Even worse, last Friday, multiple semiconductor companies — including powerhouses like Nvidia Corp NVDA and Broadcom Inc AVGO — fell due to an unexpected report that Washington may end waivers for chipmakers to send American technology to China. For Intel, this matter is particularly worrisome because a significant portion of the company's manufacturing and sales is tied to China.

Nevertheless, there may be reason for optimism. While Trump routinely utilizes tough rhetoric, he has consistently walked back the intensity of his proposals. Therefore, a push to end waivers — which could easily hurt America's top corporations — probably won't go over too well.
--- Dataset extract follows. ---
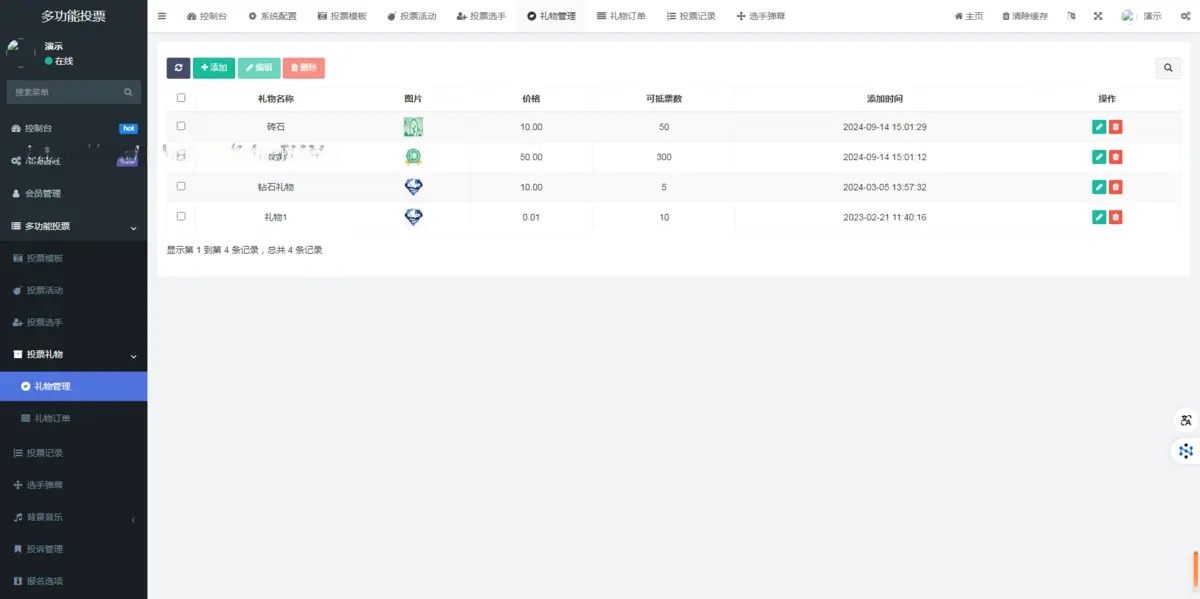1200x599 pixels.
Task: Click the search magnifier button at table right
Action: (x=1167, y=68)
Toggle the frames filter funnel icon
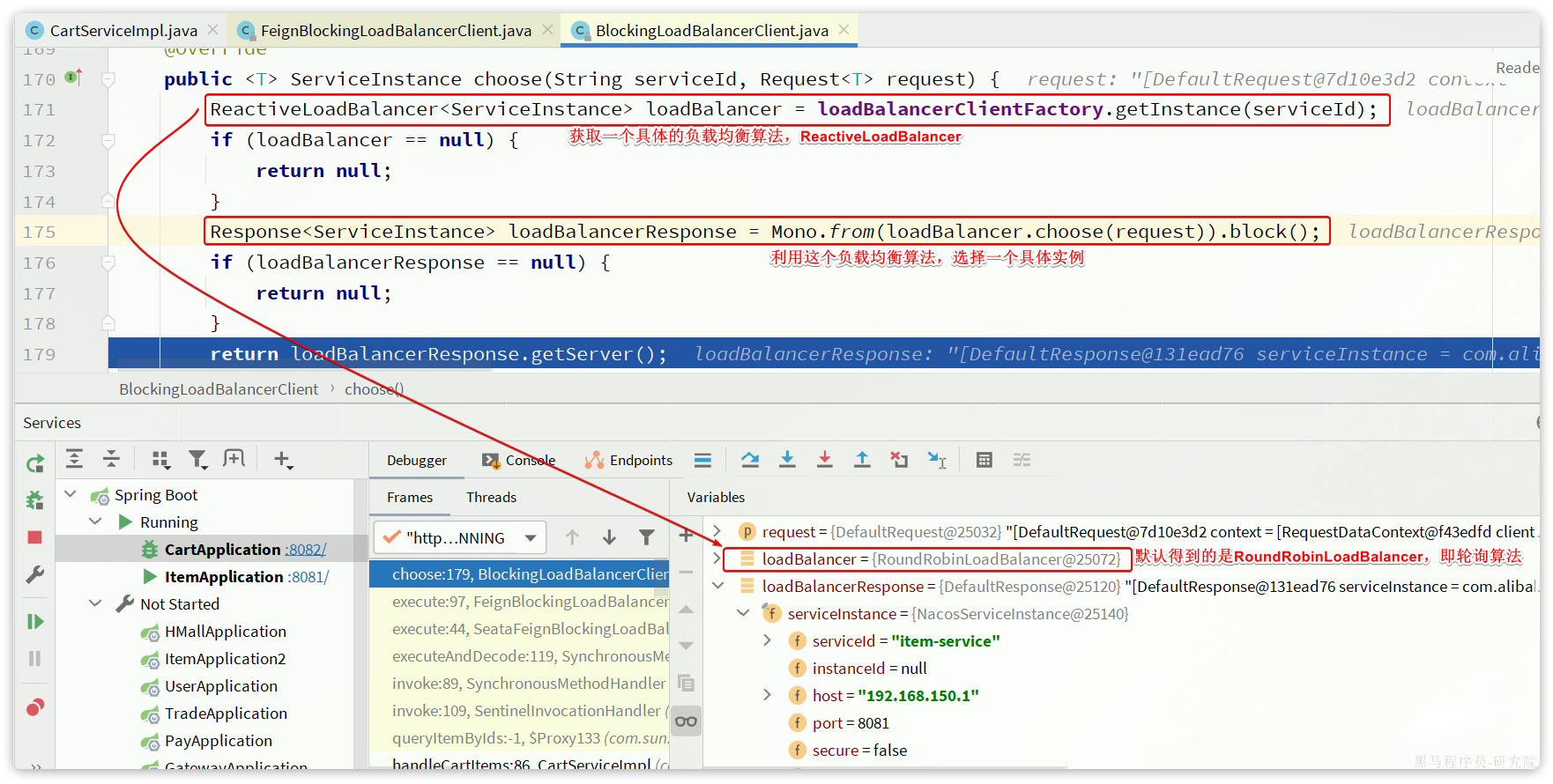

Further, there's a very real possibility that Trump himself recognizes this reality.

For example, Trump signaled that he wants a quick solution to the Israel-Iran conflict. It's a similar tone to his much-covered take that he could end the Ukraine-Russia conflict in 24 hours. Generally, the market performs better when geopolitical stability isn't constantly threatened.

Plus, the enormous pressure Trump is applying on Federal Reserve Chair Jerome Powell to cut interest rates would be odd if the administration didn't care about Wall Street. So, this might not be the end of INTC stock.

Making The Statistical Case For INTC Stock

While the fundamental and political backdrop may be conducive for a bullish position in INTC stock, the harsh reality is that these factors lack specificity. Without a clear forecast for magnitude (y-axis) and expected movement timeframe (x-axis), these storylines aren't useful for options traders. Because options expire, both magnitude and time components must be addressed.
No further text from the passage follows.